Valelly's book review, "Ghosts of Ballots Past," is one of the first pieces featured in the redesigned Prospect.
"TAP is the one journal that mixes political analysis, policy analysis, a great website, good book and film reviews, and has a strong commitment to the health of organized labor," says Valelly, Claude C. Smith '14 Professor of Political Science. "There's no journal out there that has quite the same mix that TAP does."
Founded by journalist Robert Kuttner H'99, sociologist Paul Starr P'13, and former Labor Secretary Robert Reich, Valelly is thankful for the opportunity to write for The American Prospect's first issue.
"Substantively it was a great learning experience," he says. "I put a lot of effort into it and learned a great deal about the political science of voter turnout."
After being involved in the planning stages for Prospect's launch, Kuttner recruited Valelly to contribute his writing to the magazine.
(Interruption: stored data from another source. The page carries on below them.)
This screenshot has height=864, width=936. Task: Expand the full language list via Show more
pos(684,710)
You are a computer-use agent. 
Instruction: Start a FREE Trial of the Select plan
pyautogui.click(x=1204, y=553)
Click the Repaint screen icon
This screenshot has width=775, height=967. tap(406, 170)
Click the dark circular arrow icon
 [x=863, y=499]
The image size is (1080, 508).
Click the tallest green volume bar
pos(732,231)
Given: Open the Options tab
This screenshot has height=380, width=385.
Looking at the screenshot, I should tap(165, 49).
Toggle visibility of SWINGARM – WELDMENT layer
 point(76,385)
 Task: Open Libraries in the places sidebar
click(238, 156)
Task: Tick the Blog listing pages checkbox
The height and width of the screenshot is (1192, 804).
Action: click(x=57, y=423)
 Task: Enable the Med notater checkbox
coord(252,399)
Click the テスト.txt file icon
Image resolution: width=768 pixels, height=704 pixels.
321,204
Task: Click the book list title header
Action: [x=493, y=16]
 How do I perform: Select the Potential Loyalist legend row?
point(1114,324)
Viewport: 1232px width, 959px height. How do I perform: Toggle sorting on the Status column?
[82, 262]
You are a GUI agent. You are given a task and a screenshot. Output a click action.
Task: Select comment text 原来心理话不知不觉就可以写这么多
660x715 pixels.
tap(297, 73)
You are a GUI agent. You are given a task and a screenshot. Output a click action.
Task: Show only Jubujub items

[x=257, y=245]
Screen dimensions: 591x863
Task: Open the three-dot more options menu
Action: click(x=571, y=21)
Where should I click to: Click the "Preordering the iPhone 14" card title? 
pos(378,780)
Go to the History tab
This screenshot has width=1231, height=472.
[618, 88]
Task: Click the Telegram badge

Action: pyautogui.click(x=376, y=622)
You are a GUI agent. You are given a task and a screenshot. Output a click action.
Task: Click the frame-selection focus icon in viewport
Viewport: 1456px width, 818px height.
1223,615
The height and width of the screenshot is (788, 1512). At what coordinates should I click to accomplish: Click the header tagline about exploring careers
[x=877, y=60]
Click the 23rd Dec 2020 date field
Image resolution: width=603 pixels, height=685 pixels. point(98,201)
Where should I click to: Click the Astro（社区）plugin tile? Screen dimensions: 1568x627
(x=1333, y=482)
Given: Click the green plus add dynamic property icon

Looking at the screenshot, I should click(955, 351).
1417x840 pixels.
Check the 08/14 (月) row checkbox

"Bob Kuttner, Paul Starr, and Robert Reich all wanted to put together a magazine that would be as influential for American liberalism as The Public Interest had been for the development of neo-conservatism - but also attract a wide reading audience," Valelly says.
Valelly has contributed regularly to The American Prospect since that first issue. The magazine is also known for providing a launching pad for many well-known journalists, including Jason Zengerle '96.
Valelly believes The American Prospect is particularly relevant to members of the Swarthmore community. "I think Swarthmoreans are always worried about the health of American democracy," he says, "and TAP takes this theme very seriously and provides fresh ways of thinking about it."
Valelly, who received a Ph.D. from Harvard University in 1984, is an expert on American party politics, election law, voting rights, and the institutional development of the House and the Senate. He has been a research scholar at Harvard's W.E.B. Du Bois Institute for Afro-American Research, at the Center for the Study of Democratic Politics at the Woodrow School of Public and International Affairs at Princeton University, and at the Woodrow Wilson International Center for Scholars in Washington, D.C.